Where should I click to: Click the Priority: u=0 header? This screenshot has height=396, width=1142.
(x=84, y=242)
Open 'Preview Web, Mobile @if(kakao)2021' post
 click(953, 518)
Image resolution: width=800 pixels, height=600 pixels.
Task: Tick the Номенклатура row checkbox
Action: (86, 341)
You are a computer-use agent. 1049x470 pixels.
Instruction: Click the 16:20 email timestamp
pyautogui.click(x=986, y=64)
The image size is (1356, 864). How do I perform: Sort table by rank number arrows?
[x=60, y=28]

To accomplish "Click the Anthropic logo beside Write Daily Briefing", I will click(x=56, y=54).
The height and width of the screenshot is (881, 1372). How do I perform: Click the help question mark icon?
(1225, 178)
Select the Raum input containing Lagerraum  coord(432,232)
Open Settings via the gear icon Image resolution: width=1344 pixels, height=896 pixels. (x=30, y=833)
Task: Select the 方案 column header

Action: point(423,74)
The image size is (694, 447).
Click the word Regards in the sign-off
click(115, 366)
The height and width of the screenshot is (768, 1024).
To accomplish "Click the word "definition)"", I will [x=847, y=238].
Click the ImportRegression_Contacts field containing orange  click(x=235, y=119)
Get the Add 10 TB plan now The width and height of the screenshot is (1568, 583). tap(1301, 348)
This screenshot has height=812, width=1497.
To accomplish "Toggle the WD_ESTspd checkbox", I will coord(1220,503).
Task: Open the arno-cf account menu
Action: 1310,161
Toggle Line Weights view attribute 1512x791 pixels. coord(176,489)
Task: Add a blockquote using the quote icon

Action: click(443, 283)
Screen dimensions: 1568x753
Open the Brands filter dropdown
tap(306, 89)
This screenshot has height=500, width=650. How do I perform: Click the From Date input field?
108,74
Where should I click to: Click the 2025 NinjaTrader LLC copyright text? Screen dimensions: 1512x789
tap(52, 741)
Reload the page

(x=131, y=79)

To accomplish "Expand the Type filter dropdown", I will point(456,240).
▬▬▬
* Task to carry out: Reproduce everything from the line containing "Where should I click to: Click the 2025" down to the end of the lines, both ends included.

* Answer to the exercise:
Where should I click to: Click the 2025 NinjaTrader LLC copyright text? Screen dimensions: 1512x789
tap(52, 741)
Reload the page

(x=131, y=79)

To accomplish "Expand the Type filter dropdown", I will point(456,240).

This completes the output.